Andrii Stepaniuk/Shutterstock.com

The Pentagon isn’t ready yet for classified information to be stored off-premise in the cloud.

The Defense Department’s evolving cloud strategy and recently updated security requirements govern how commercial cloud service providers can -- and in some cases, have already begun to -- host some the Pentagon’s most sensitive data.   

But the Pentagon isn’t ready yet for classified information to be stored off-premise in the cloud.

In the immortal words of Olivia Newton-John, DOD wants to get physical with classified data that ends up in the cloud, meaning it wants “physical separation” between systems with classified workloads and that of other systems.

Federal community clouds, also known as “GovCloud” regions -- like those operated by Amazon Web Services -- adhere to the government’s stringent cloud security requirements and serve multiple agencies. However, they’re unable to host classified data under current requirements.

In the short term, “My perspective is that [classified data will likely not be hosted] in the ‘GovCloud’ region,” said Jack Wilmer, infrastructure development executive at the Defense Information Systems Agency. “I think that there will likely be a physical separation requirement between a DOD classified information system and other information systems that may be used in other parts of government. ”

Wilmer was one of several top DOD officials who spoke during a Wednesday CDW-G viewcast, which was produced by Custom Strategies within the Government Executive Media Group.

“However, I do think if you extend that to look at private cloud and where that can go, it’s a fundamentally different discussion,” Wilmer added.

GovCloud regions and any commercial cloud services offerings must meet the risk-based cloud security requirements in the Federal Risk and Authorization Management Act to host data for civilian agencies.

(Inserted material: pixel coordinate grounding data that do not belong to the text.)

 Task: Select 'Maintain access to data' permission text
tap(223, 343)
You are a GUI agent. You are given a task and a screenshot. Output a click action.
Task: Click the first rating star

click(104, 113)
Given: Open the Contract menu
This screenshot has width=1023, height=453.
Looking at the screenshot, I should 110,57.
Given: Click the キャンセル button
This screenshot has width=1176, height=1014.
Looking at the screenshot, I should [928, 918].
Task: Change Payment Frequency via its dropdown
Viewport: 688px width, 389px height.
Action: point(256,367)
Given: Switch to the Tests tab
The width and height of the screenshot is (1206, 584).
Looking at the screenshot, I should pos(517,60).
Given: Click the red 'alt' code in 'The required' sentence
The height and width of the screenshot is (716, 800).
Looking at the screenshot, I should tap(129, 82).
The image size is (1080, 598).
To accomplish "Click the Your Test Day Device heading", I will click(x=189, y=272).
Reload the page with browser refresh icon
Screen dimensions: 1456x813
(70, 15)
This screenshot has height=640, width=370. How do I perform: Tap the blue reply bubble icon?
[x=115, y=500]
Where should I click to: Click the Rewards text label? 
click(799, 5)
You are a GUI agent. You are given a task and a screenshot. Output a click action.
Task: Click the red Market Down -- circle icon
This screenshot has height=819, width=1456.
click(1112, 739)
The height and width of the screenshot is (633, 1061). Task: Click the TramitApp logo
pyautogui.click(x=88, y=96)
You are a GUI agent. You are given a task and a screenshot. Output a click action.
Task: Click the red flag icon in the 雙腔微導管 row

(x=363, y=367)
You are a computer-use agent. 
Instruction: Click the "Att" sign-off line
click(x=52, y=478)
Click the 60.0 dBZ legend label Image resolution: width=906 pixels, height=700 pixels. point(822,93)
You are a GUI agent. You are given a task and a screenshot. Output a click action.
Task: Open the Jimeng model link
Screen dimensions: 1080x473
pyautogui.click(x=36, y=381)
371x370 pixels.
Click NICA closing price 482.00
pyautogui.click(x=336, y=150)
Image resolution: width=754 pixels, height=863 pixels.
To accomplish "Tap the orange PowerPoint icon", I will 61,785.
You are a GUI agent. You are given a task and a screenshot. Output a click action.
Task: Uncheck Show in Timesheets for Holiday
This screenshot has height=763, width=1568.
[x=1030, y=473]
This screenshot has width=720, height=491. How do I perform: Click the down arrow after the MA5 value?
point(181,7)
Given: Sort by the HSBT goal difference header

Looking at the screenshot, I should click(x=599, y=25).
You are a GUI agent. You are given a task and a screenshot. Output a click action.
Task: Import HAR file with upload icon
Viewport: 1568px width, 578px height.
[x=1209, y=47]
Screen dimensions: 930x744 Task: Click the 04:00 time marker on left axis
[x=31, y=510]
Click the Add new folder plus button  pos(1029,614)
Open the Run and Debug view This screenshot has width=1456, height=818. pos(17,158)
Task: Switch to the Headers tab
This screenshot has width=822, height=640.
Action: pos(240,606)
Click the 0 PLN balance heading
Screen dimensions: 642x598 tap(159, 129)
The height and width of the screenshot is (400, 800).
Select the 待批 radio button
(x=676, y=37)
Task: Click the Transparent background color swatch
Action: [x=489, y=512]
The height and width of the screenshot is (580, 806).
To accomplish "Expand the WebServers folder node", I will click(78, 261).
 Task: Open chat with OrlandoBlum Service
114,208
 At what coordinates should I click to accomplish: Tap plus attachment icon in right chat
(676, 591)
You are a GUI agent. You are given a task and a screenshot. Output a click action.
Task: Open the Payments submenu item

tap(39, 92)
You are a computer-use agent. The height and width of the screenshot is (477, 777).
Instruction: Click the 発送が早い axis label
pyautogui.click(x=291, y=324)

DOD increases the rigor of these requirements as data becomes increasingly more sensitive.

DOD’s updated cloud strategy allows national security systems information -- the most sensitive unclassified data DOD possesses -- to be processed and stored “in a dedicated infrastructure, on-premises or off-premises,” including federal government community clouds.

But the most likely bet for commercial cloud providers to host DOD’s classified data appears to be if DOD opts to bring a commercial private cloud into its environment. The intelligence community recently took a similar approach to great effect, awarding a $600 million contract to AWS to build a commercial cloud environment for use by all 17 IC agencies.

“We have the example of the intelligence community – they’ve moved into a commercial private cloud in their environment, so we know that can be done,” said Robert Vietmeyer, lead for cloud computing and big data in the DOD’s Office of the Chief Information Officer.

“What we’re trying to do on the defense side is rather than saying, ‘everything has to be private, inside, dedicated to us,’ we’re trying to find, ‘where can we reach out?’” Vietmeyer said. “With the right encryption, we could potentially push classified intelligence for storage. In the near term, what we’re looking at as we push into the classified space is more like the intelligence community model with a dedicated DOD infrastructure, not necessarily on our floor space, potentially. It could be commercially hosted, where that makes sense, but run separately where DOD is the single tenant in that environment.”

Should DOD take this path, it would presumably bid out and award either a single, large contract or a series of them to cloud service providers up to the task of meeting its evolving requirements. Such a large-scale move is unlikely to happen too soon, though. Ongoing cloud pilots within DOD are providing important data that will help the department assess its current cloud strategy and potentially alter it.